Waiver & Release of Liability
Functions & Activities
Prior to my child’s/children’s participation in the programs and events/activities of Theophilus OPC Church ("the Church"), I acknowledge that certain risks are associated with these activities, including, by way of example, physical injury due to activity-related accidents, physical injury due to transportation-related accidents, illness or even death. In addition, I acknowledge that there may be other risks inherent in these activities of which I may not be presently aware. By initialing below, I hereby give my consent to and authorize the child(ren) named above to participate in all events conducted by the Church. I further authorize my child to travel with representatives of the Church in private or other vehicles to any such events so conducted. Note: If you desire to limit your child’s participation in any event, please inform the Church in writing in advance of that event.
Medical Treatment Authorization
By initialing below, I hereby consent to and authorize the following: I recognize that there may be occasions where the child/children named above may be in need of first aid or emergency medical treatment as a result of an accident, illness, or other health condition or injury. I do hereby give permission for agents of the Church to seek and secure any needed medical attention or treatment for the child/children named including hospitalization, if in the opinion of the agent such a need arises. Further, I authorize the agent of the Church to consent to any X-ray examination, anesthetic, medical or surgical diagnosis or treatment and hospital care which is deemed advisable by, and is rendered under the general or special supervision of, any physician, surgeon, or dentist licensed under the laws of the State or County in which the medical care is being sought and on medical staff of any hospital. In doing so I agree to pay all fees and costs arising from this action to obtain medical treatment including any treatment a physician, surgeon, or dentist may deem necessary. It is understood that this authorization is given in advance of any X-ray examination, anesthetic, medical or surgical diagnosis or treatment and hospital care being required but is given to provide authority and power on the part of the agent to give specific consent to any and all such examination, anesthetic, diagnosis, treatment, or hospital care which the aforementioned physician, surgeon and/or dentist, in the exercise of his/her best judgment, may deem advisable. I hereby authorize any hospital, which has provided treatment to my child to surrender physical custody of the child to the agent upon the completion of treatment.
Release of Liability
By initialing below, this form constitutes agreement by the parent/guardian to assume and accept all risks and hazards inherent in Church related programs, outings, and social activities and to release the Church, it’s employees, board, agents, volunteer assistants, and other persons or entities, including other participants, from any and all liability for damages, losses or injuries to the person or property of the undersigned.

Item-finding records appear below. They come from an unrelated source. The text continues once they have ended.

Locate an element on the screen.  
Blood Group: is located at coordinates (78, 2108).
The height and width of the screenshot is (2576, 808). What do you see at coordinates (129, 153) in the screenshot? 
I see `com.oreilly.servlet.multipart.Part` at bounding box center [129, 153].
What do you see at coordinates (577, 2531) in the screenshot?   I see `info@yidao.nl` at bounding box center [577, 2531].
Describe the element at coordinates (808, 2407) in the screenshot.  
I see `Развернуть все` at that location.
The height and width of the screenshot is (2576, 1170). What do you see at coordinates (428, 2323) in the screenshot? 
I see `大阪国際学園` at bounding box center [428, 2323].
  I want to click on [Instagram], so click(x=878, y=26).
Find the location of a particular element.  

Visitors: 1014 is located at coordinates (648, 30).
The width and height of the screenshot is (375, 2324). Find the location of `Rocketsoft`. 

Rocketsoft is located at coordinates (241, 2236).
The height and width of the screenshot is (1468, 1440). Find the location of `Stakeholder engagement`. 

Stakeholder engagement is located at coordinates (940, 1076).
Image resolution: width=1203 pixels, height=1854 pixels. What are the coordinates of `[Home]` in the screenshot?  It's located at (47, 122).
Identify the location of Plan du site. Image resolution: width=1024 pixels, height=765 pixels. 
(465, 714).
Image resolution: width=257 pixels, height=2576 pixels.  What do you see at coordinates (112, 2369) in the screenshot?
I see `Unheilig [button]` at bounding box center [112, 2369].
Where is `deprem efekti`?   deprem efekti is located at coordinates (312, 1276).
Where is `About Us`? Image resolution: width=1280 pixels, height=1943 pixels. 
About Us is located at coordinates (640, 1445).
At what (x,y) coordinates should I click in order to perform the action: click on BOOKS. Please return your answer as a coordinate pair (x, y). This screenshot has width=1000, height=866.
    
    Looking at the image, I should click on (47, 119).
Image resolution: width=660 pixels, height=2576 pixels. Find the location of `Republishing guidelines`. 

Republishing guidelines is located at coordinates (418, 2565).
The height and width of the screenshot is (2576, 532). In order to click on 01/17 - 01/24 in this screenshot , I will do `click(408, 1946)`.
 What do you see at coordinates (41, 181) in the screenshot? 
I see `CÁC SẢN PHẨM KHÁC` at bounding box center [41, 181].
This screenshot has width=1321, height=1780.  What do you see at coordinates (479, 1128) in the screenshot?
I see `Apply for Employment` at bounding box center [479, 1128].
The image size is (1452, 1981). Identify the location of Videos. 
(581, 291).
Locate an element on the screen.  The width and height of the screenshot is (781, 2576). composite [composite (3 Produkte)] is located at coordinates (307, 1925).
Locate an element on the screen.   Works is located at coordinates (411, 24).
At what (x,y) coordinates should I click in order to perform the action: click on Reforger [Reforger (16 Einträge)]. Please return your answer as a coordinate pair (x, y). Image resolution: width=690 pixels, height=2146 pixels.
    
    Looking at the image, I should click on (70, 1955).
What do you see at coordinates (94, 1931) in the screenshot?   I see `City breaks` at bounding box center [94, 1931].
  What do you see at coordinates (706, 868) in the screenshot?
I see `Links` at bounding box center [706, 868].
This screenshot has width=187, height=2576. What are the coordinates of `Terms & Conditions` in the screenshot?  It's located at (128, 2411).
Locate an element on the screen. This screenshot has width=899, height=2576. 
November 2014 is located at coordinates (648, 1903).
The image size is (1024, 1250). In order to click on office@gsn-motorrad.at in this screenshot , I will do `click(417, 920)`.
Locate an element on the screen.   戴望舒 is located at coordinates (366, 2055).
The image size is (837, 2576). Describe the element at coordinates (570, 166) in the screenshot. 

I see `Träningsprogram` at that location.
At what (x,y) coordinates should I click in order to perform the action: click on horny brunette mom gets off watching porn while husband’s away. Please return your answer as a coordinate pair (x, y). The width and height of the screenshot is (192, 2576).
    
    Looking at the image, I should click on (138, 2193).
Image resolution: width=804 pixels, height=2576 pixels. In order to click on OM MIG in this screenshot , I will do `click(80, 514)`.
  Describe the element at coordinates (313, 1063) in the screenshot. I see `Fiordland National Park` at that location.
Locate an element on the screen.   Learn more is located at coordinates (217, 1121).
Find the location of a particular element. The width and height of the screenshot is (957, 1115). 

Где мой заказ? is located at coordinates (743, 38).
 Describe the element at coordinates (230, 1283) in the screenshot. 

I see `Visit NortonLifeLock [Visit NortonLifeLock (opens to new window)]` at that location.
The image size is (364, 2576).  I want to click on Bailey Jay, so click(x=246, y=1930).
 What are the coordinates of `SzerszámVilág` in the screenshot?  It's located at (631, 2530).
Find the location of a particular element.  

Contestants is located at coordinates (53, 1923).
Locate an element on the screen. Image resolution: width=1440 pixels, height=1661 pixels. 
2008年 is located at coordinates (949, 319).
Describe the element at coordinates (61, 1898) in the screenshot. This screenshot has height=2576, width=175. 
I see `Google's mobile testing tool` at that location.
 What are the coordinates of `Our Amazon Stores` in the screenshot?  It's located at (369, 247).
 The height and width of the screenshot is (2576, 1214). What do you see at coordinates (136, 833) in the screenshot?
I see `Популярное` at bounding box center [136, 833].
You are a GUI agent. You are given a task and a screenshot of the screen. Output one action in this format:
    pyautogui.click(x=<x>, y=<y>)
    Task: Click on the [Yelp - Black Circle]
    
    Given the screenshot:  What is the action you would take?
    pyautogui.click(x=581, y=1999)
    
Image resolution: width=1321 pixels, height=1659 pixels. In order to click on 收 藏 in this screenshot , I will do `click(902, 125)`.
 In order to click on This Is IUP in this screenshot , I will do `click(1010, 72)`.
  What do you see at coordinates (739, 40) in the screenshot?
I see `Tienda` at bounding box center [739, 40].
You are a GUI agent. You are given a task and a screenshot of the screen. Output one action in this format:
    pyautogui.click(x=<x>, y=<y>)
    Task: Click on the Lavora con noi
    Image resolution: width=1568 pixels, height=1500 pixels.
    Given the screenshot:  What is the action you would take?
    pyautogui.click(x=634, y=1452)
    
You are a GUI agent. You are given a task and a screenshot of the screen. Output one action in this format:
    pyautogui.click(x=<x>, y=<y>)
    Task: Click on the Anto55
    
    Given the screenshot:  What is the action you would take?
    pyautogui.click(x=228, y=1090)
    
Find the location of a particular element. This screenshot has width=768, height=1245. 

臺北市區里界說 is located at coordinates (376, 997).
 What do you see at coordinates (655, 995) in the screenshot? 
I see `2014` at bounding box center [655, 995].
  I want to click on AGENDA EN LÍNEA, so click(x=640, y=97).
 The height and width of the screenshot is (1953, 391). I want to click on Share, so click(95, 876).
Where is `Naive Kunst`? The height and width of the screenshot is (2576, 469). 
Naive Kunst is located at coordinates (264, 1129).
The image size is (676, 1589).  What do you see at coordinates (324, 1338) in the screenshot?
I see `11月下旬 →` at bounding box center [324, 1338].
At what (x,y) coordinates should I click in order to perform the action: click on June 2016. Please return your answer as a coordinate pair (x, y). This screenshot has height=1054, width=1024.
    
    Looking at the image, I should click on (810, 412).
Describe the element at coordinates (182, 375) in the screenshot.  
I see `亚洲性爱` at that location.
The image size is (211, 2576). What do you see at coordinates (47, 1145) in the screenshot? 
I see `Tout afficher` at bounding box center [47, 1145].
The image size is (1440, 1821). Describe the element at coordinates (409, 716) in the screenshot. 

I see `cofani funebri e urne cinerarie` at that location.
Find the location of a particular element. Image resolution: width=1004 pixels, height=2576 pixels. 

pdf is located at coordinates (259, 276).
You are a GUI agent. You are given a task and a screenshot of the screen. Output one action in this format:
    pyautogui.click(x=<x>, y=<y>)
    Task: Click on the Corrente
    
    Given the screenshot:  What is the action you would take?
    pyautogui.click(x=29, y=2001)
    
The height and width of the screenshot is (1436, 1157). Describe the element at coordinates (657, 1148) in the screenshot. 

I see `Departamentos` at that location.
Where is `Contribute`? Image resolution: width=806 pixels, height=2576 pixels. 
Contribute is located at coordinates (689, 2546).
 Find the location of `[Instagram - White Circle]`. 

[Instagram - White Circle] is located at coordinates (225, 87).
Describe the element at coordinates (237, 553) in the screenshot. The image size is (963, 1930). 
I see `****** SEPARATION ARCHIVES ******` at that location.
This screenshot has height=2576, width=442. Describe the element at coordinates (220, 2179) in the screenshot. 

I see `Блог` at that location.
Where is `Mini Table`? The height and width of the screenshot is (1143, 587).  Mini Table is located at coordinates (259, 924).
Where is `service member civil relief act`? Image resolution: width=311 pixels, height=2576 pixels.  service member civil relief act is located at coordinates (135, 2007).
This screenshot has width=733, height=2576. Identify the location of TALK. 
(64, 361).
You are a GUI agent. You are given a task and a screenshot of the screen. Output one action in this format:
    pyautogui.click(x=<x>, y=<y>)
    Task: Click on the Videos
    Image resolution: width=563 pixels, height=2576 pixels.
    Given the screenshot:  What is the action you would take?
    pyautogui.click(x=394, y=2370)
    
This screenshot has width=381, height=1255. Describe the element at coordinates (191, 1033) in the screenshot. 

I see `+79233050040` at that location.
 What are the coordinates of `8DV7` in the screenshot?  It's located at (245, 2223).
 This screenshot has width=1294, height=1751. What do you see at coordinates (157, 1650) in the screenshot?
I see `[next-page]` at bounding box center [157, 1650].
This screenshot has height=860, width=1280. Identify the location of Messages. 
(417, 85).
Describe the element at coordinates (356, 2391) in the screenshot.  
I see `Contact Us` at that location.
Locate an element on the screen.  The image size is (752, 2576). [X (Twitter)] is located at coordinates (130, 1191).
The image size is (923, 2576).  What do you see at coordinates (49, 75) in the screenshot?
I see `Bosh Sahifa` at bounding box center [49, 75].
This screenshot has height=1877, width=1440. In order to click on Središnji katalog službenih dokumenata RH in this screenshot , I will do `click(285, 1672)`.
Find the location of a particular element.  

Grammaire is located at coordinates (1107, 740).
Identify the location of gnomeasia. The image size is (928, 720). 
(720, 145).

On occasion, the Church takes photographs or makes an audio or videotape recording of children and/or adults involved in church activities. Such photographs or video records may be used by staff and participants to remember the activities and participants. In addition, such photographs and audio/visual recordings may be used in Theophilus OPC publications or advertising materials to let others know about our ministry. In addition, local news organizations may hear of our activities or events, and our Church may allow them to photograph or record our events for news reporting on special interest features. By initialing below, I consent to the use of any such audio or visual record of the child named above to be used, distributed, or displayed as agents of the church see fit. This consent includes but is not limited to: photographs, videotape, audio recordings, and the Church’s web page.
Parent or Guardian Signature
I give permission for the child(ren) named above to participate in the activities of Theophilus OPC Retreat/VBS including any special events/activities. In consideration for allowing the participation of the child in the activities of the Church, I hereby consent to the above terms on behalf of the child and agree that this form shall be binding upon me, my family, heirs, legal representatives, successors, and assigns.